Office Hours — How are you handling LLM API costs in production without sacrificing quality?
A daily developer question about AI/LLMs, answered with a direct, opinionated take.
How are you handling LLM API costs in production without sacrificing quality?
The honest answer is you’re making explicit tradeoffs, not magically avoiding them. Most teams I talk to are doing three things in parallel.
First, routing by task complexity. GPT-5.5 is expensive but necessary for reasoning-heavy work. Claude Haiku 4.5 handles straightforward classification, summarization, and templated generation at a fraction of the cost. You need to actually measure where your tokens are going before you can be smart about this. Set up logging that tags requests by task type and model, then look at cost per task category.
Here’s what that looks like in practice. A content platform I know routes like this:
- Taxonomy classification (news articles into 5 predefined categories): Claude Haiku 4.5
- Fact-checking complex claims: GPT-5.5
- Bulk summarization of user-submitted content: Gemini 3.1 Flash (cheaper per token, sufficient quality)
- Real-time content moderation: Claude Haiku 4.5 with cached system prompts
- Novel reasoning tasks (e.g., “does this claim contradict our existing knowledge base?”): GPT-5.5
They measure token spend by category weekly.
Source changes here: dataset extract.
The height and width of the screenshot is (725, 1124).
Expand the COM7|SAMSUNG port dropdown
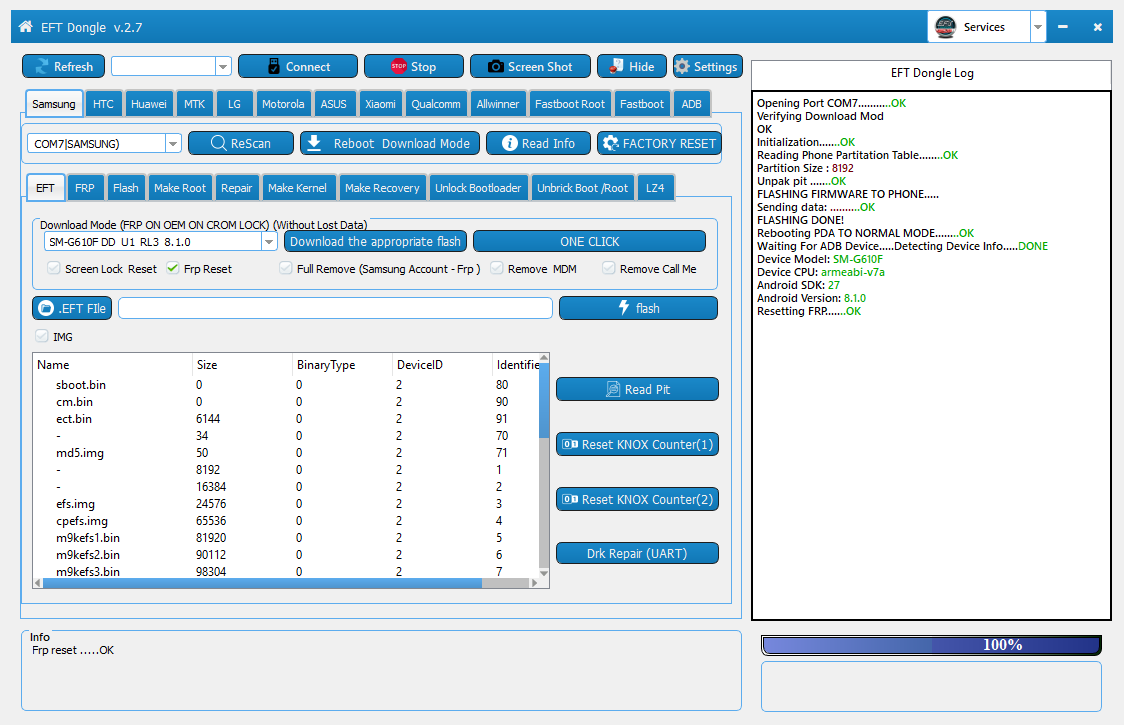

After routing optimization alone, they cut API costs by 35% without touching caching or batching. Most teams skip this step and go straight to self-hosting, which is backwards.
Routing in Practice
To instrument this, log every API call with task metadata. A minimal example using OpenAI’s API:
response = client.chat.completions.create(
model="gpt-5.5",
messages=[{"role": "user", "content": prompt}],
metadata={"task_type": "fact_check", "user_id": "123"}
)
log_event({
"task_type": "fact_check",
"model": "gpt-5.5",
"input_tokens": response.usage.prompt_tokens,
"output_tokens": response.usage.completion_tokens,
"cost": calculate_cost(response.usage, "gpt-5.5")
})
Run this for two weeks before optimizing. You’ll find that 60-80% of your spend is often on tasks that don’t need your most expensive model.
Second, caching and batch processing. If you’re making the same API calls repeatedly, you’re leaving money on the table. OpenAI’s prompt caching works. Google’s Gemini models have native caching too. For non-latency-sensitive work, batch APIs are 50% cheaper than real-time calls. Build the latency tolerance into your product architecture upfront.
Caching is particularly underutilized. If your system prompt or few-shot examples are over 1024 tokens (and they usually are), you’re paying for the same tokens on every request. With OpenAI’s caching, those tokens cost 90% less after the first call. With Gemini caching, it’s similar. The operational friction is minimal. Set it and forget it.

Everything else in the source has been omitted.